EXCERPTED PASSAGE:

Ahhhh Step Four – most people tend to be nervous about the fourth step, and when I say “most people,” that includes me. Although I had no idea what to expect, I was definitely intimidated by the fourth step, and I was not looking forward to it. All I knew is it involved writing down all your wrongdoings. After spending five years in active addiction, I was petrified of the prospect of facing everything I’ve done wrong.
I was in therapy for many years before starting the 12 steps. However, what therapy never gave me was clarity on “my part,” and step four is about finding and admitting to your part. I soon realized that for every resentment I had, I played an active part in it. Just like the old saying goes, “it takes two to tango.” Well, it takes two to cause and hold onto resentment. I knew if I wanted to feel better I had to complete step four. More than anything I wanted to feel better about and love myself again, so forgiving myself was a requirement.
The final thing my sponsor asked me to do was to write “I am a good person with a big heart this is my past and I am no longer there”
My sponsor gave me the worksheets, which is just one of the ways you can complete the step. Along with the worksheets, she gave me a week deadline. It sounded like such a short time to write down everything I have ever done wrong, but she wanted me to complete it quickly to avoid me sitting around and shame myself for negative actions – it’s common for people to beat themselves up working through this part of the process. The final thing my sponsor asked me to do was to write “I am a good person with a big heart this is my past and I am no longer there” at the top of each page. Every night I spent working on step four, my sponsor also had me write down 10 things I liked about myself as a reminder that I liked who I am in the present.
I worked on step four for a couple of hours each day, and each resentment I wrote down would bring up another I had completely forgotten about. In the beginning, I was concerned I would forget a lot of them, but as I started writing, they all began flowing out. The first time I worked through step four, I did not feel a big relief. Throughout previous therapy, I discussed the majority of my resentments, but just couldn’t get “there” to fully work the step. However, my second time going through the steps was a totally different scenario. I knew I had to be completely honest and bare it all because you’re only as sick as your secrets and secrets keep us sick. The second time around I did not have as many resentments and these felt more personal. It felt like such a breath of fresh air as my sponsor and I burned the pieces of paper I used to list all my wrongdoings and resentments. It was a very freeing moment for me and I felt so grateful to be alive – that experience was one for the books.

INFORMATION SHOWN:
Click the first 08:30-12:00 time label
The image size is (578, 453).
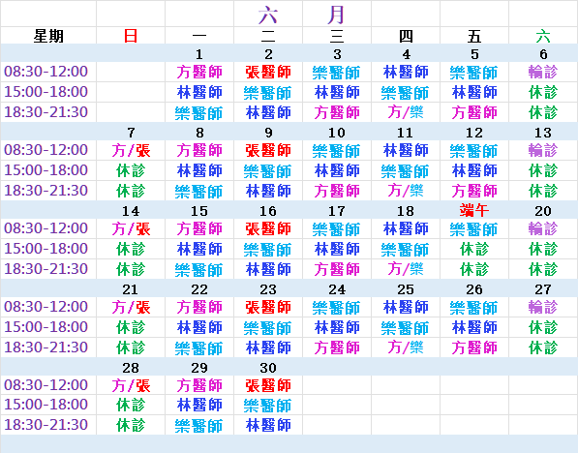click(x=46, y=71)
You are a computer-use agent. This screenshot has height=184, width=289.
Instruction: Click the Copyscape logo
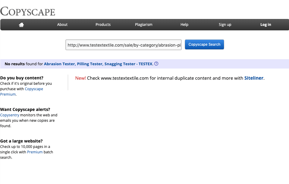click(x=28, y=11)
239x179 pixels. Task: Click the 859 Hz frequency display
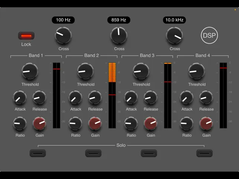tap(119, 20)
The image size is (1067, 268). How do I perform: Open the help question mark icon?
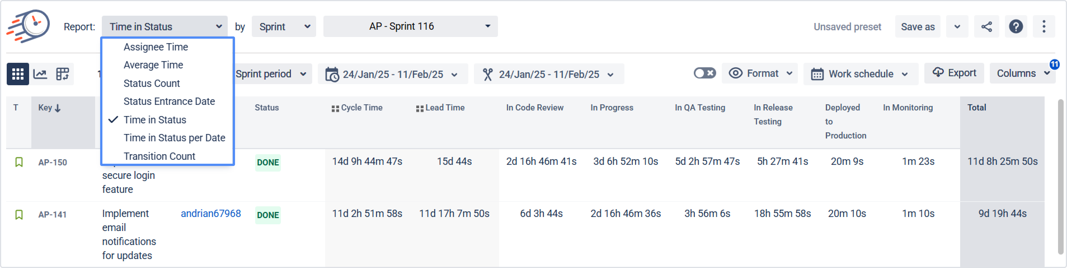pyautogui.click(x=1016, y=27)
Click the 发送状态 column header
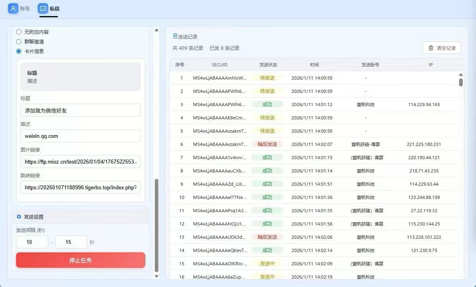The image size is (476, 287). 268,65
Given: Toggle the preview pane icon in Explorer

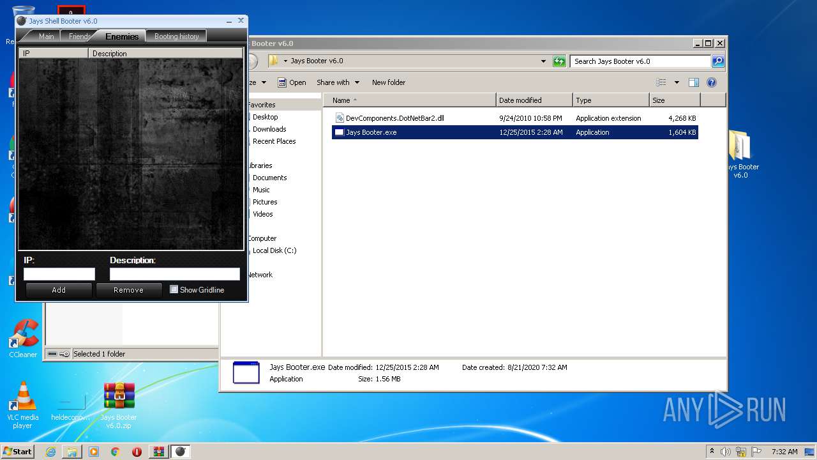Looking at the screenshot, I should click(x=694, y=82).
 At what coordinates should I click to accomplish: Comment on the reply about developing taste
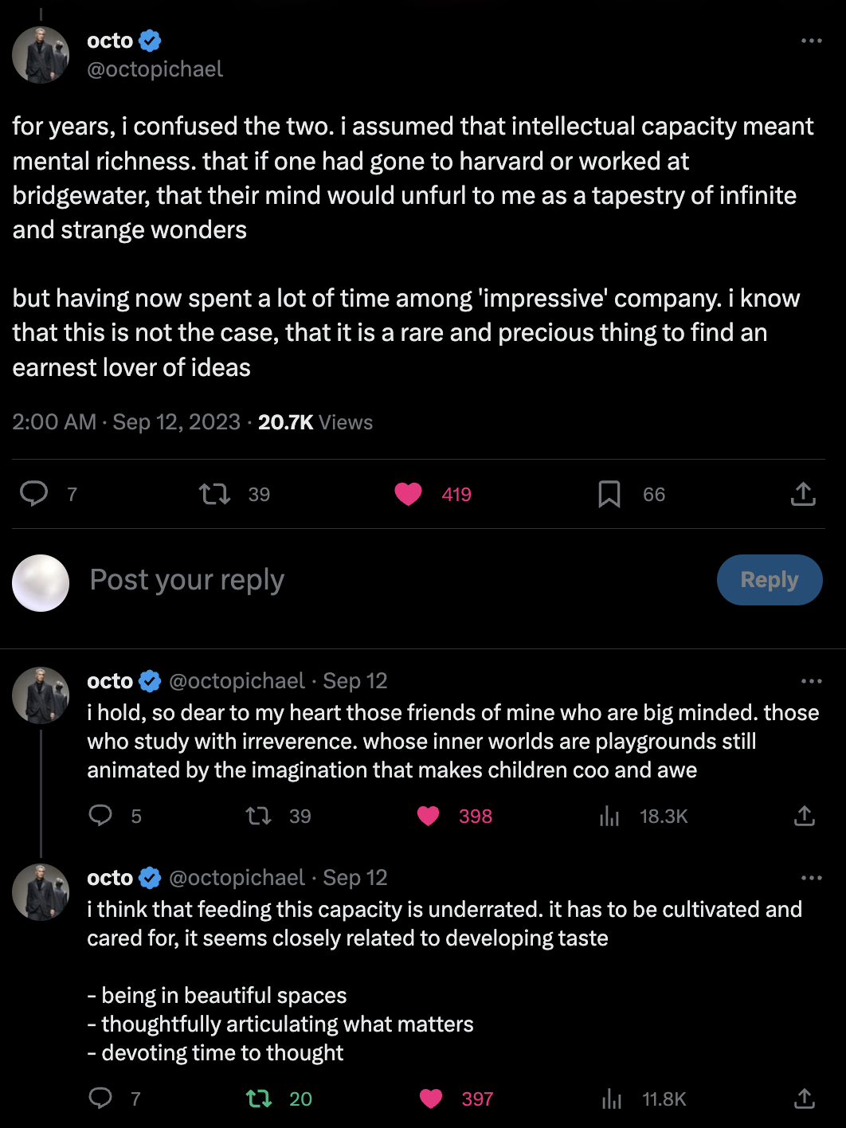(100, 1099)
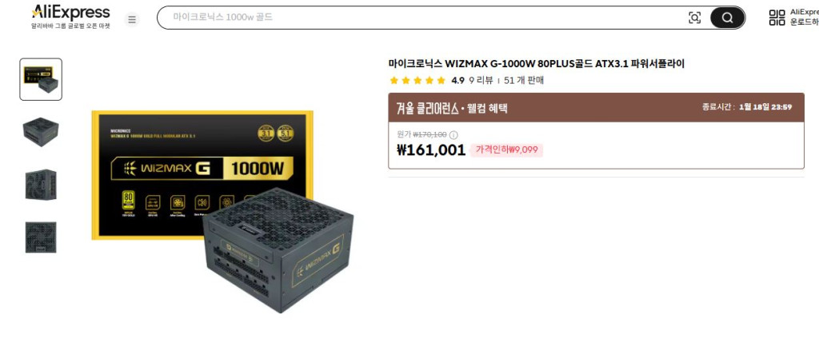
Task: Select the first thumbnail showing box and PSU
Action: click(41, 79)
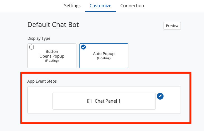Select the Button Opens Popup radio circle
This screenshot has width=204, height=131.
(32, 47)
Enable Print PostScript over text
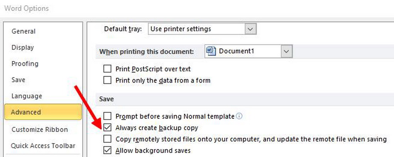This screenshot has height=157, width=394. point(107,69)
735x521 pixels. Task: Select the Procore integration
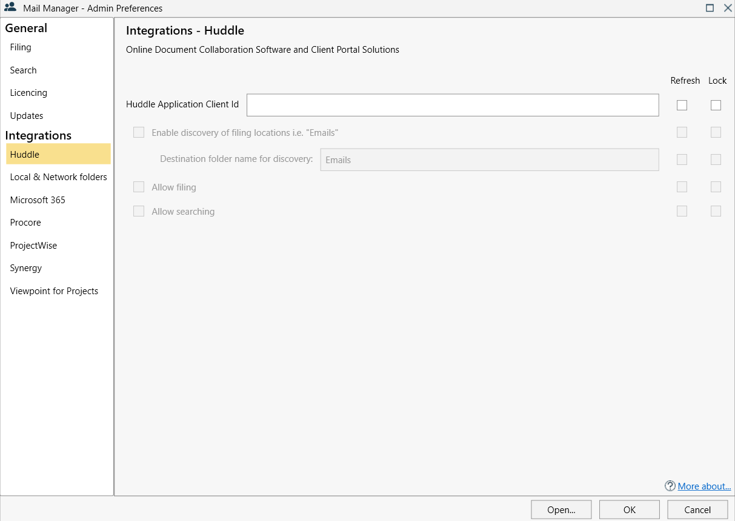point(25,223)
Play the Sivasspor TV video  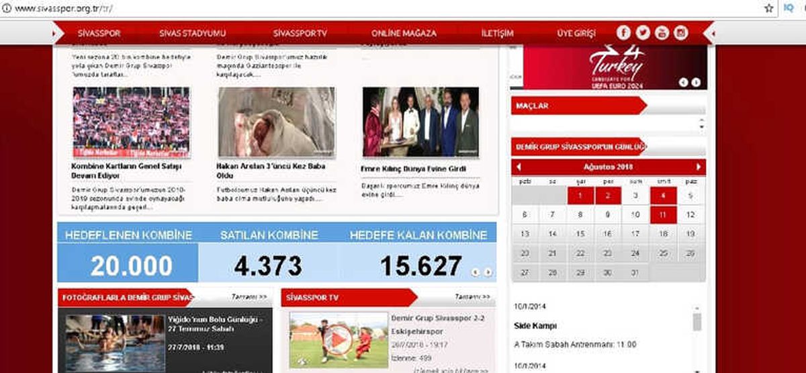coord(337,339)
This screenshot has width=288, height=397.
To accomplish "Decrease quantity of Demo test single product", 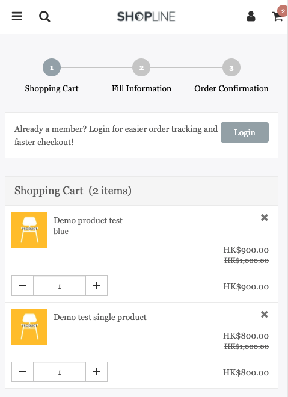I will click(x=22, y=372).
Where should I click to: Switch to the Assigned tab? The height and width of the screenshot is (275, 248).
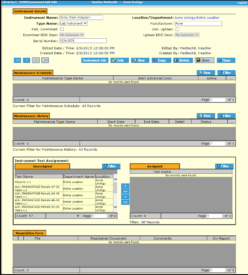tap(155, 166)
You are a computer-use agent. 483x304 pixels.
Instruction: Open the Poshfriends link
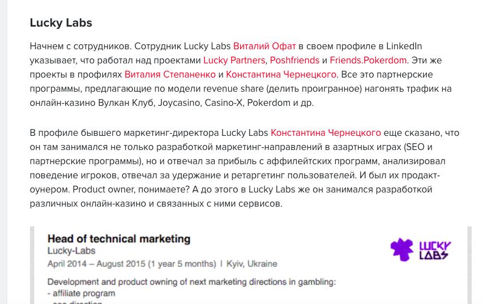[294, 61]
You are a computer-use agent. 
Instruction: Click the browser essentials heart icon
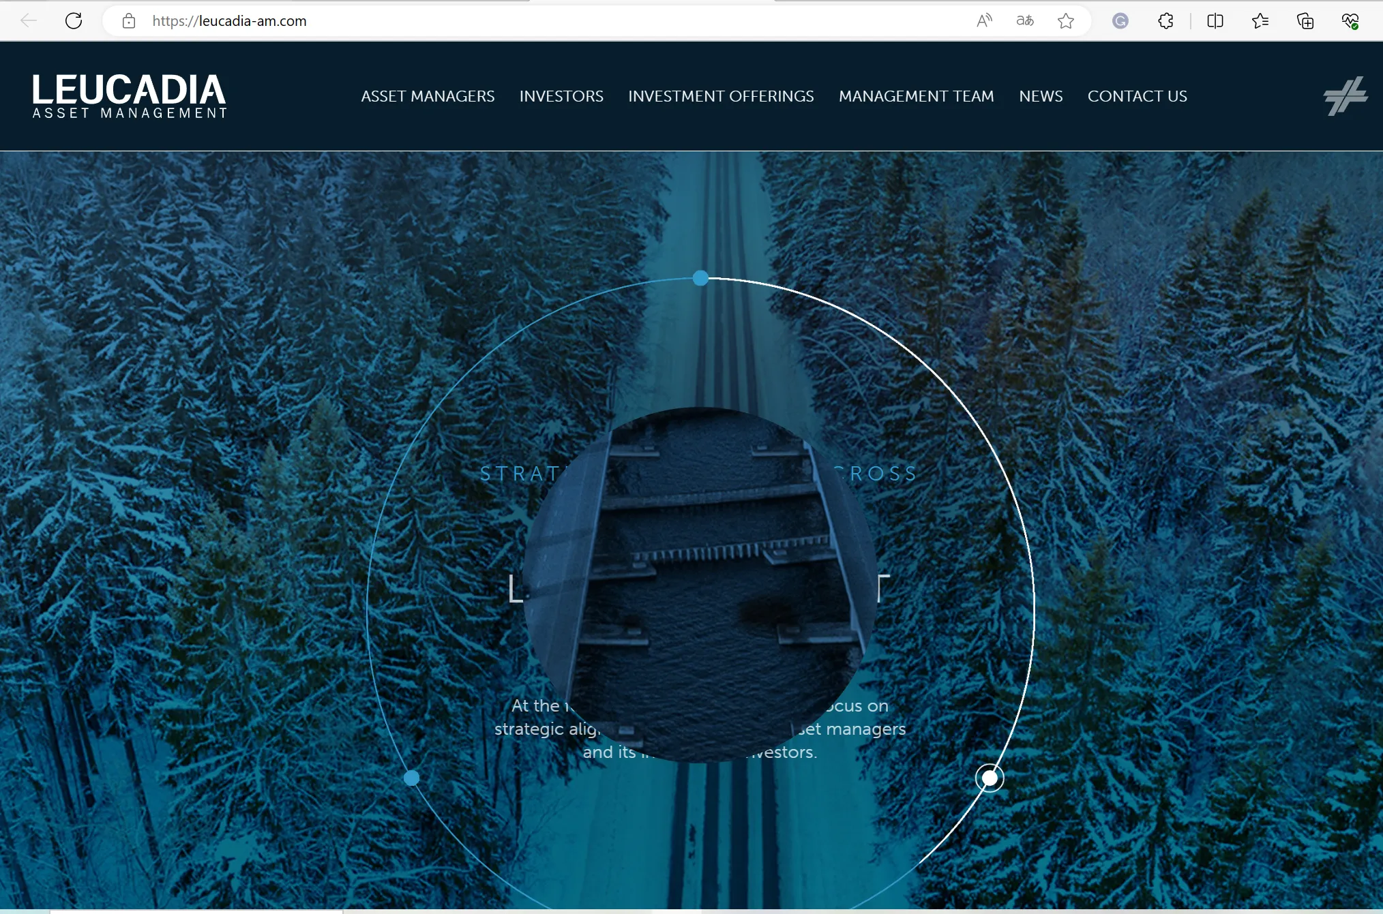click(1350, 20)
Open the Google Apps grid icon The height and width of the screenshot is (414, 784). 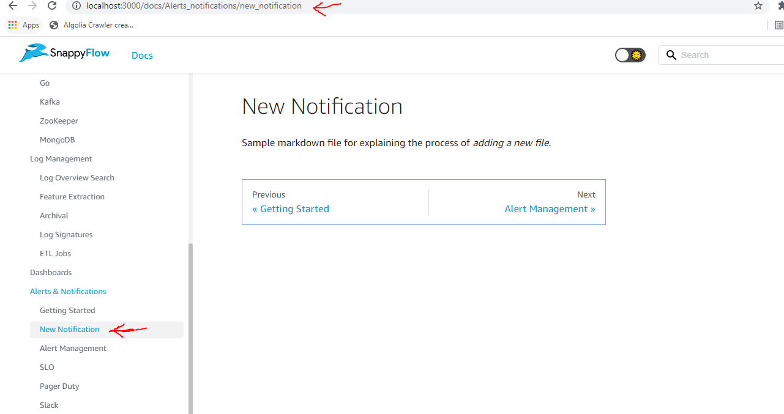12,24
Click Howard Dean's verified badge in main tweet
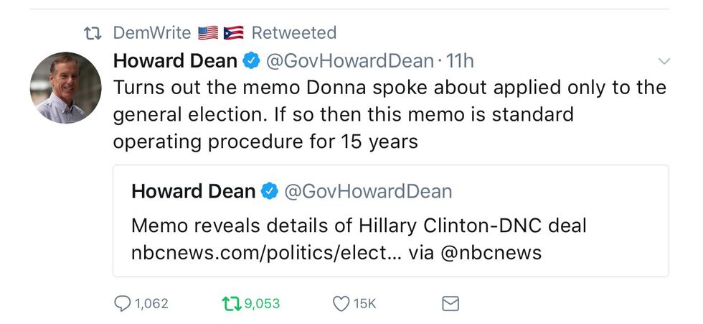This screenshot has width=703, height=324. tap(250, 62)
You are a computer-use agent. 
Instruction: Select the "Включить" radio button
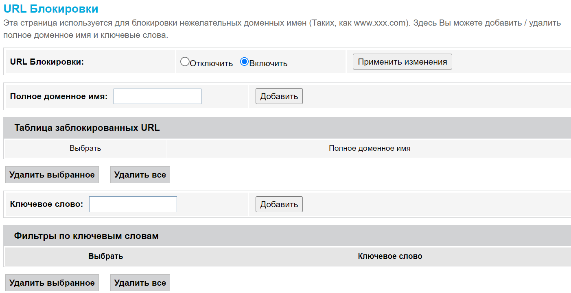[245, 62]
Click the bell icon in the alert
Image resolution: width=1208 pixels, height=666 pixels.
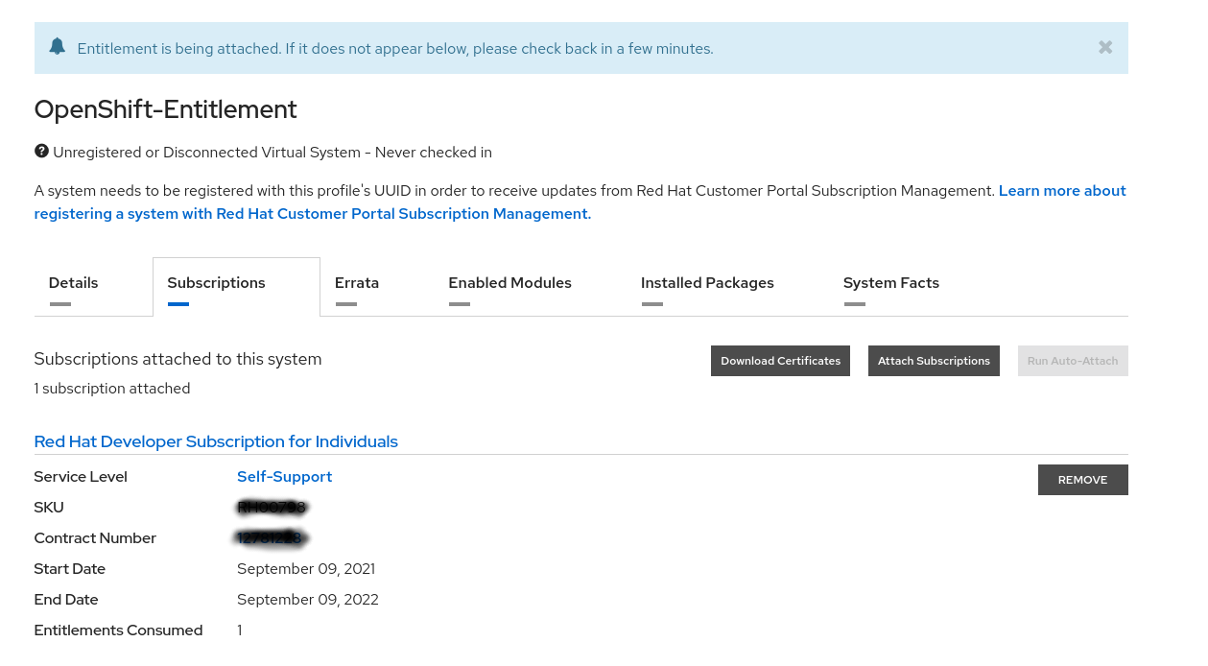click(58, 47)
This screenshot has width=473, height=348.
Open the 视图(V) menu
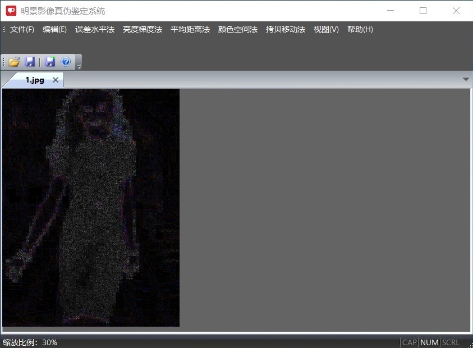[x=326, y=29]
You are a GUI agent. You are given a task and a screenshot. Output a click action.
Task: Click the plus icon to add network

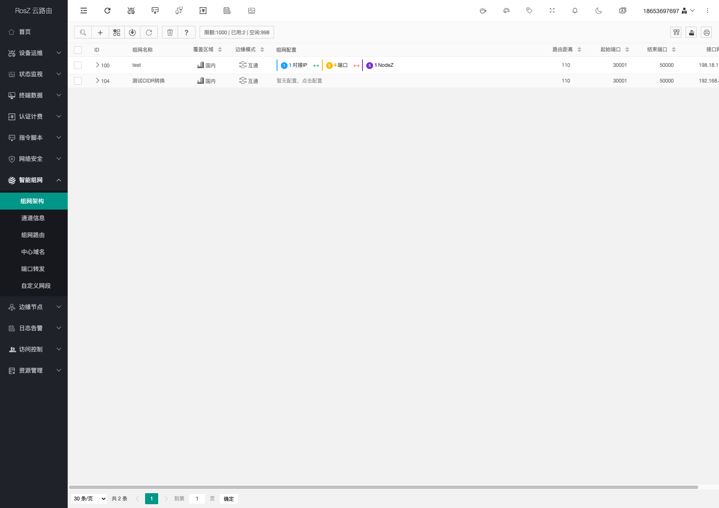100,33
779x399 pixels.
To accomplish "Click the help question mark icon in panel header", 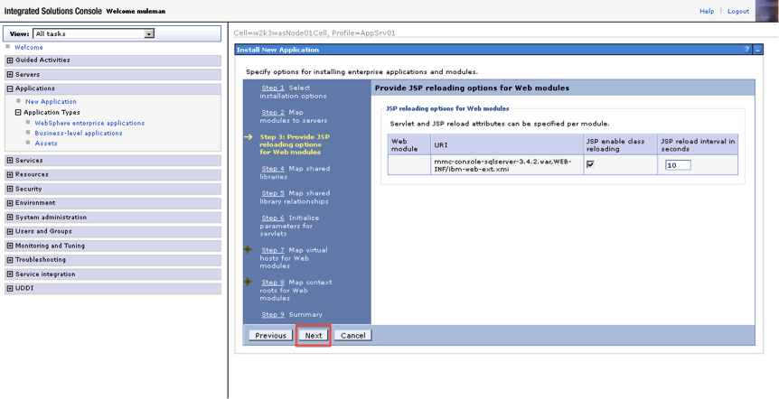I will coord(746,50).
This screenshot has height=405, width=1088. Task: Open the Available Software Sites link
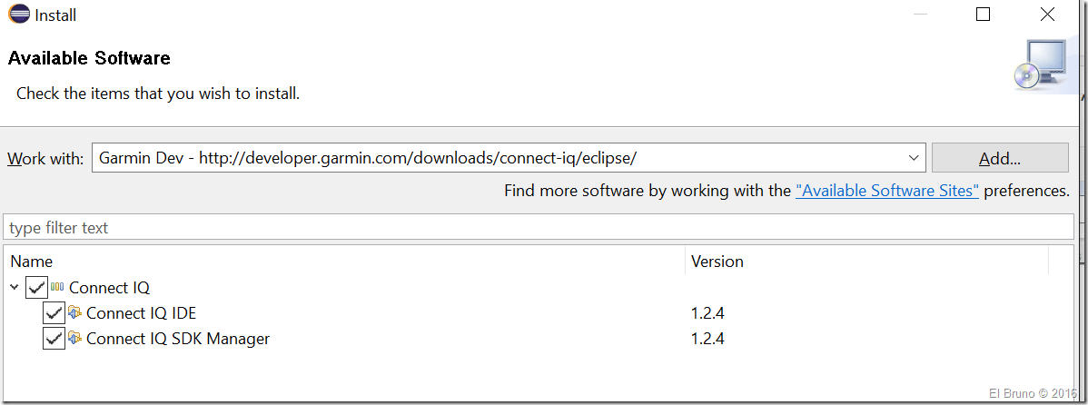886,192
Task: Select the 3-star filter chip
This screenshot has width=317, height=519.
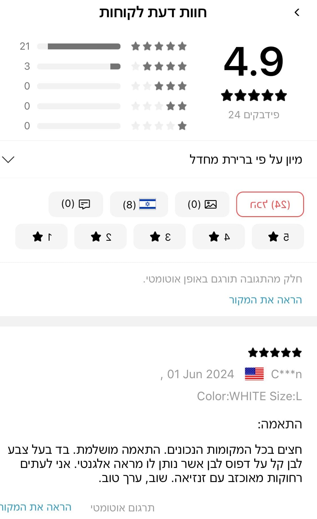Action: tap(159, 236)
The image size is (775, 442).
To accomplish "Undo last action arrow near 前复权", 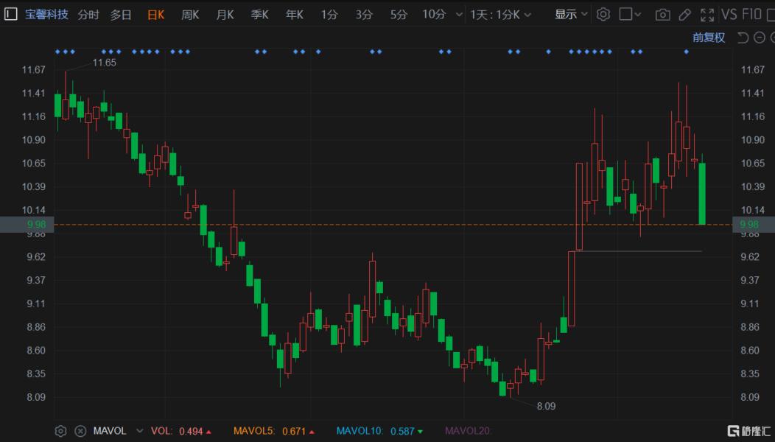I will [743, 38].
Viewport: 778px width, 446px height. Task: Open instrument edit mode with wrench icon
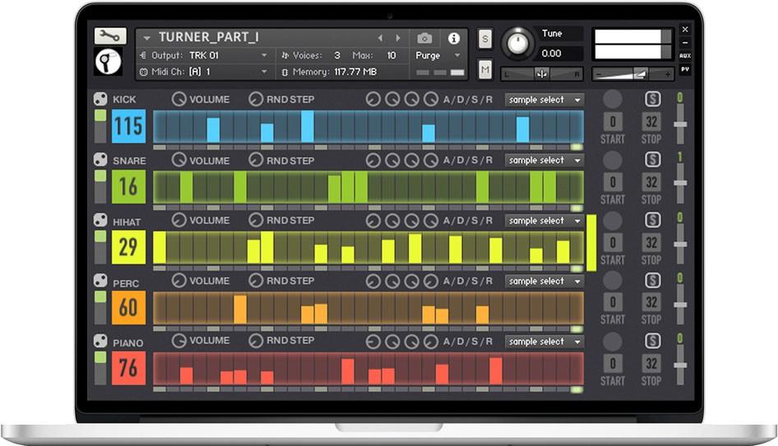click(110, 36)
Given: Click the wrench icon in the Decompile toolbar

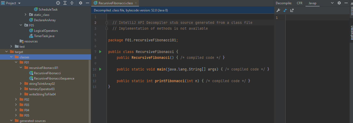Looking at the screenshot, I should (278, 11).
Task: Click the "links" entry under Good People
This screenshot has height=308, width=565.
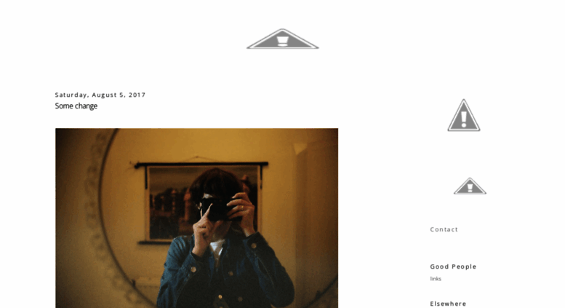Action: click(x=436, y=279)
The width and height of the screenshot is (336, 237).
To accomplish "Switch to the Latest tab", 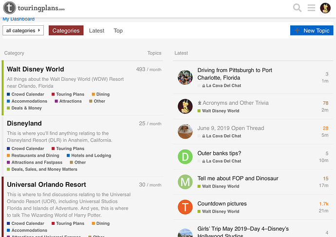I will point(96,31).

REQUIRED WORK:
Rewrite the Step Four account from "My sponsor gave" to "in the present.", putting "handouts" in place of "worksheets".

RESULT:
My sponsor gave me the handouts, which is just one of the ways you can complete the step. Along with the handouts, she gave me a week deadline. It sounded like such a short time to write down everything I have ever done wrong, but she wanted me to complete it quickly to avoid me sitting around and shame myself for negative actions – it’s common for people to beat themselves up working through this part of the process. The final thing my sponsor asked me to do was to write “I am a good person with a big heart this is my past and I am no longer there” at the top of each page. Every night I spent working on step four, my sponsor also had me write down 10 things I liked about myself as a reminder that I liked who I am in the present.